All of the matches tonight seem to be more quantity than quality. As I’ve made abundantly clear I’m not a fan of Test (as he is the worst) and the McMahon on McMahon action earlier seemed to last as long as a quick sneeze. And as much as I enjoy a good hardcore match when it doesn’t involve HardcoreXHolly or Al Snow I can’t make myself care about Faruk or Bradshaw (even if they are throwing Man Kind through a bunch of chairs).

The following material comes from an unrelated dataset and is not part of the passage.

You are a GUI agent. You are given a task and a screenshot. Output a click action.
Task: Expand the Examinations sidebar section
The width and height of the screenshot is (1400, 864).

It’s entirely possible that something union wise was happening in the news around May of 99 and the writers had a bunch of lazy union worker jokes sitting around and they decided that the best way to clear out the office would be to have about ten matches in half an hour.
When you’re an evil magician do you really need to pour ether all over your elbow pad and then put the giant guy (who has one armed tied behind his back) that you’re fighting into a literal sleeper hold? Why would a magical cemetery worker need to use ether to put a giant to sleep? Shouldn’t he have a spell ready for that kind of thing? I’ll let it go but I’ve seen no magic.

Is this what most evening gowns look like? I don’t get a chance to see very many because I don’t go on many dates with stepmoms so frankly a bit stumped about this clothing choice. Is this normal or is Debra wearing the glitter booby squares for comical/”sexy” effect. I hate using quotes like that but sometimes they’re right.
The Lumberjack match lasted about as long as any other match lasted tonight but with much more satisfying results. The moment that The Corporate Ministry lumberjacks took their places around the ring everyone basically started punching each other and dragging corporate ministry guys through the ropes. But the payoff of The Union (which I really thought was going no where, I was certain that they would just be four dudes with 2X4s for a couple of weeks) forming earlier this evening was that they got to run out to the ring with their numbers beefed up times ten (including The Godfather, GOOD JOB YOU GUYZ). I find that RAW is at it’s best when the show becomes completely unhinged and everyone starts suplexing each other. It may not make for pretty television but it’s definitely entertaining.